Während der gut halbstündigen Führungen, die den ganzen Tag über angeboten wurden, erläuterten die Mitarbeiter, wie das angelieferte Gas tief in die Erde und wieder heraus kommt. Vor der Einspeisung wird es mit Filtern gereinigt und mithilfe der sieben Verdichter auf maximal 280 bar verdichtet. Das entspricht laut Binia dem natürlichen Druck, der auch während der Erdgasförderung in der Lagerstätte herrschte. Bevor es nach der Auslagerung weitertransportiert werden kann, wird dem Gas mithilfe von Glykol das Wasser entzogen, das es im Speicher aufgenommen hat, und es wird gekühlt. Denn in der Lagerstätte herrscht laut Binia eine Temperatur von gut 70 Grad.

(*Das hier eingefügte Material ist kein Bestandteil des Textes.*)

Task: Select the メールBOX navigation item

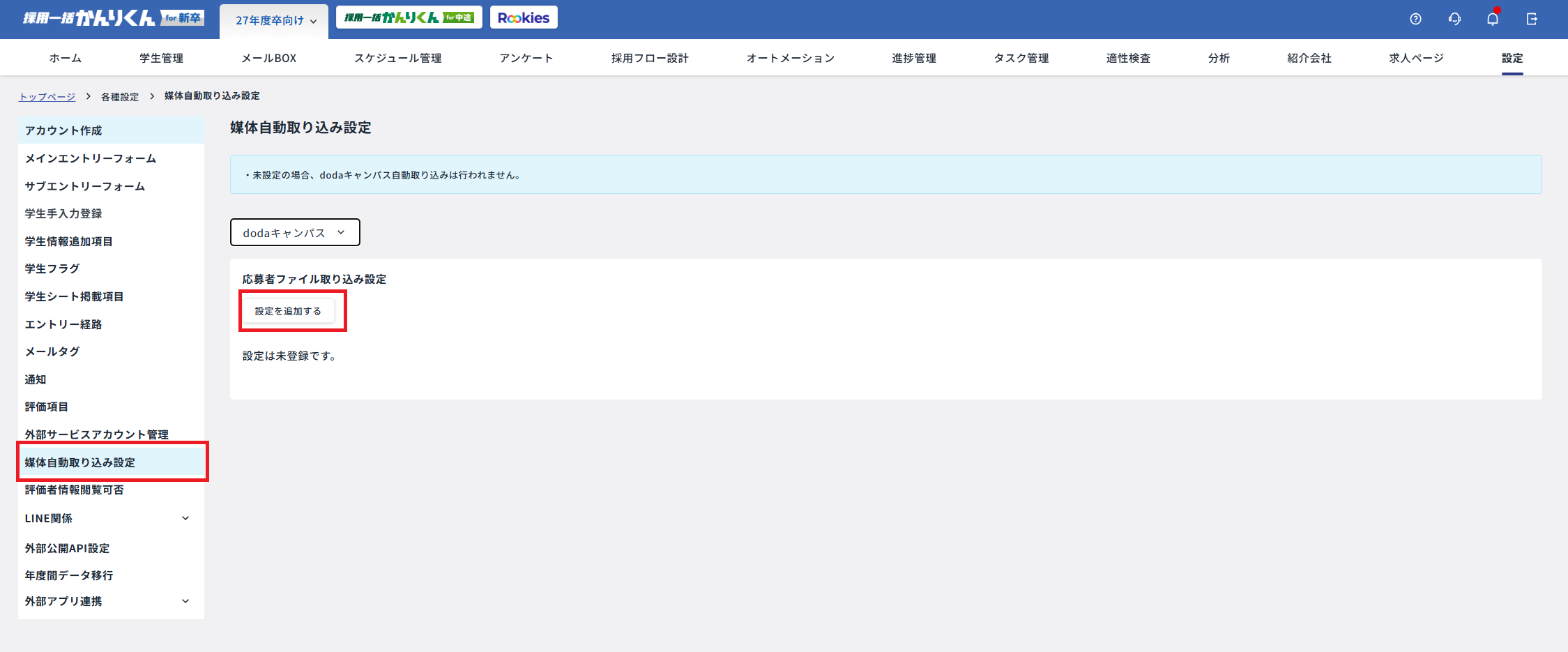Action: (269, 58)
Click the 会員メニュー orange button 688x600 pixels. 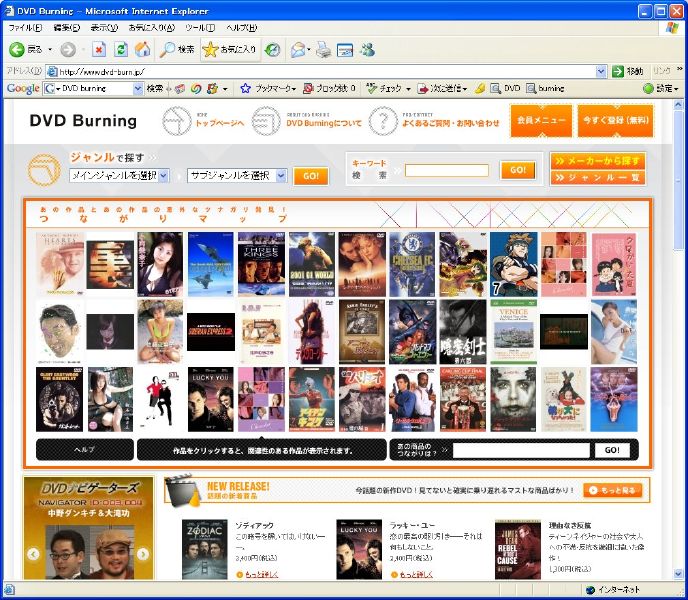point(541,120)
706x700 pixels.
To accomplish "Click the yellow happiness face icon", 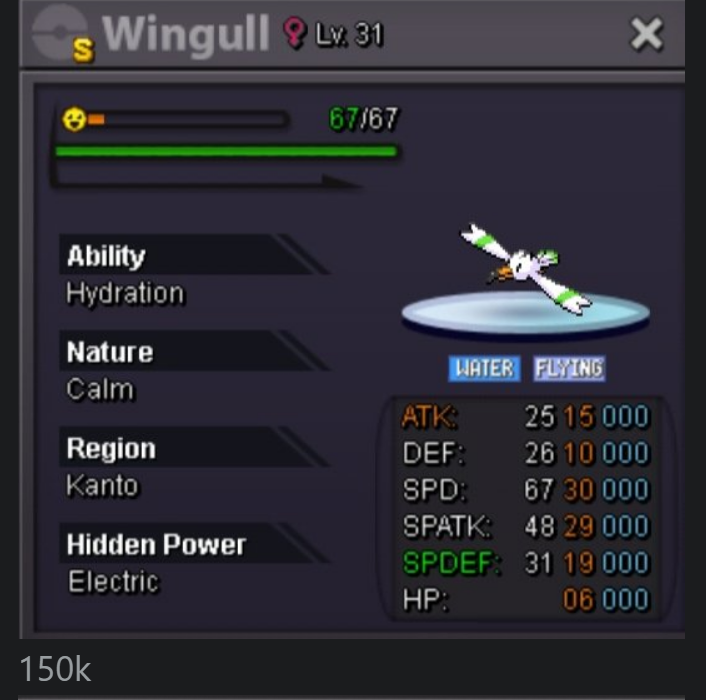I will point(74,119).
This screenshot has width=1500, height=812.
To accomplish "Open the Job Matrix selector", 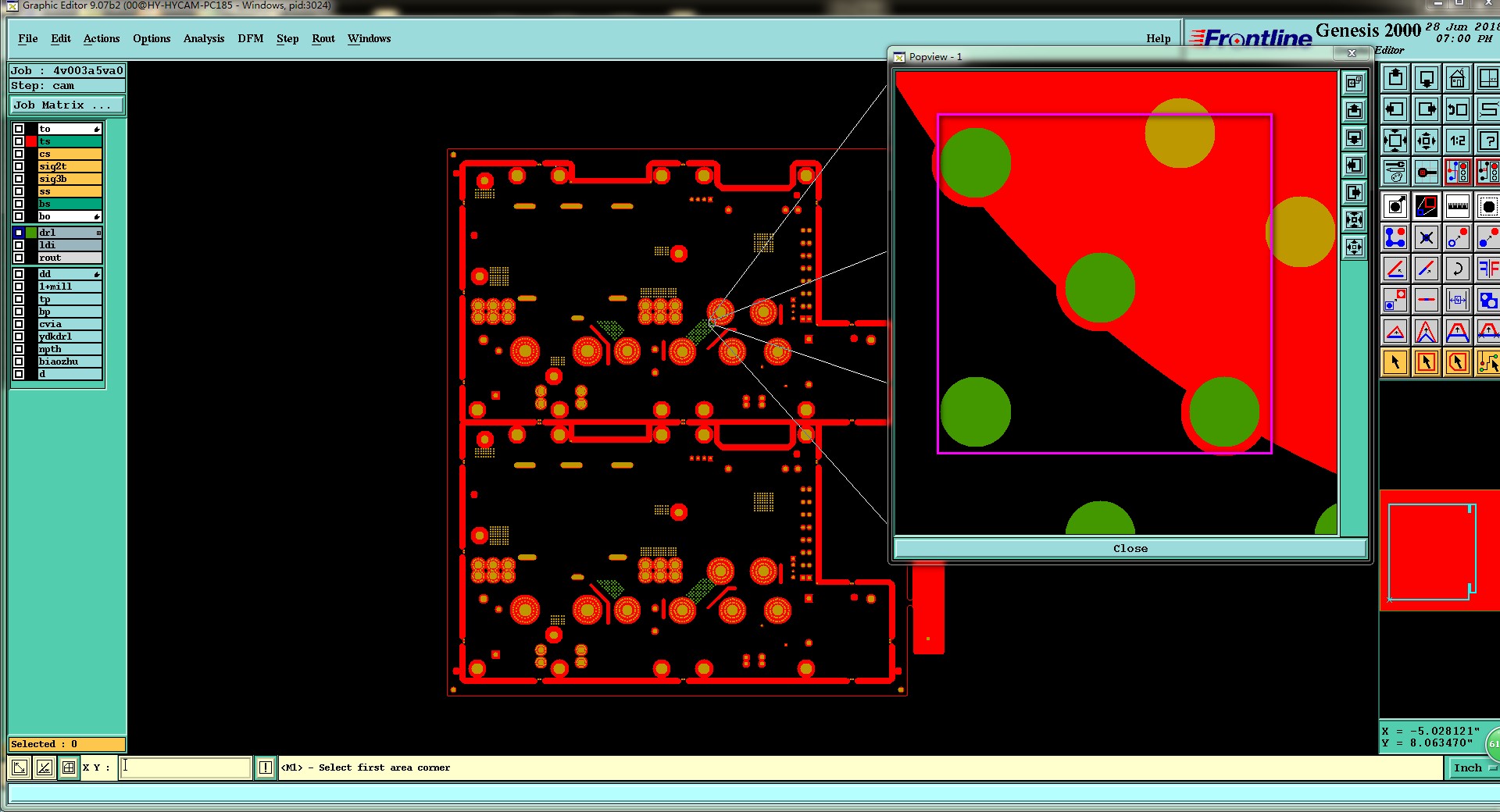I will (66, 105).
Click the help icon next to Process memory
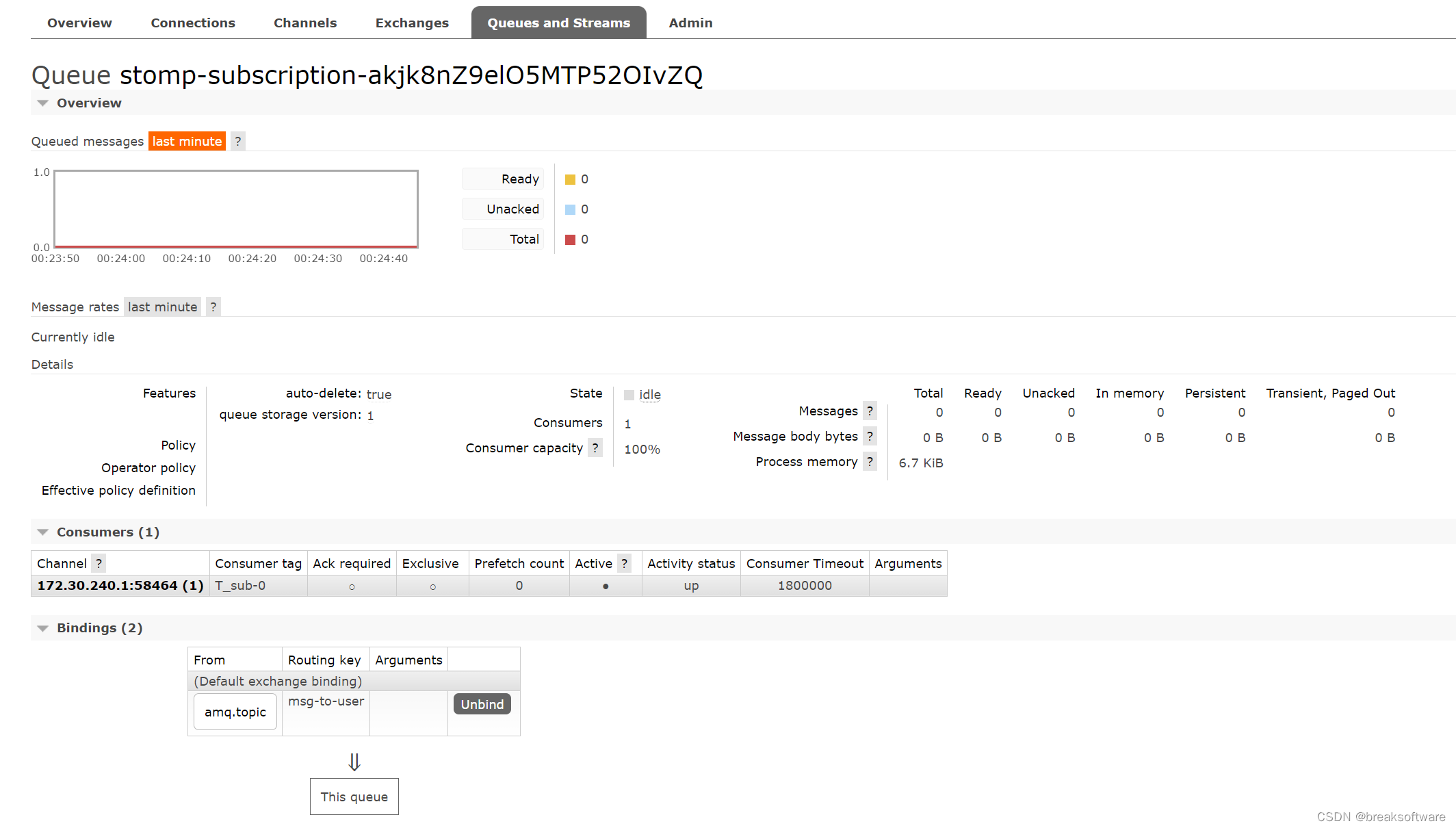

Der Betriebsleiter erläuterte auch, wie der Erdgasspeicher Stück für Stück modernisiert und optimiert wird. So werden beispielsweise derzeit sukzessive die Abspereinrichtungen der etwa 2000 Meter in die Tiefe reichenden Bohrungen ausgetauscht, die verhindern, dass Gas austritt, und die inzwischen ihre maximale Lebensdauer beinahe erreicht haben. Außerdem wird ein Netz von Messstationen installiert, das per Lasertechnik minimale Mengen Erdgas in der Luft erkennt. So können selbst kleinste Undichtigkeiten in der Anlage, die laut Binia nie ganz ausgeschlossen werden können, noch besser ausgemacht werden. Der Grünen-Ratsherr Matthias Jansen fragte nach negativen geologischen Auswirkungen durch die Nutzung der Lagerstätte. Binia hält das für unwahrscheinlich. Es handele sich bei dem Porenspeicher um festes Gestein, Bodenbewegungen seien noch nie registriert worden.

Die Mitarbeiter des Erdgasspeichers erlebten in den vergangenen Monaten zum Teil ein Wechselbad der Gefühle, wie Arkadius Binia am Rande auf Nachfrage berichtete. Zu Beginn des russischen Angriffskrieges auf die Ukraine hätten sich einige Mitarbeiter dumme Kommentare von ihren Mitmenschen anhören müssen, seien gefragt worden, warum sie noch für ein russisches Unternehmen arbeiteten. Zu schweren Anfeindungen sei es aber nie gekommen, betont er. Trotzdem sei es für einige Mitarbeiter emotional nicht leicht gewesen. Doch alle hätten zusammengehalten und seien geblieben. Seit die Bundesnetzagentur die Treuhänderschaft übernommen hat und der Rehdener Gasspeicher als wichtiger Baustein der Versorgungssicherheit wahrgenommen wird, sind zur Freude des Betriebsleiters auch die dummen Sprüche verstummt.

Der Erdgasspeicher Rehden ist mit einer Arbeitsgaskapazität von rund vier Milliarden Kubikmetern auf einer unterirdischen Fläche von rund acht Quadratkilometern der größte Porenspeicher in Westeuropa. Aus der natürlichen Erdgaslagerstätte wurde seit den 1950er-Jahren von Wintershall Erdgas produziert. Danach wurde sie zu einem Speicher umfunktioniert und 1993 in Betrieb genommen. In ihr kann laut Astora der Jahresverbrauch von rund zwei Millionen Einfamilienhäusern gelagert werden.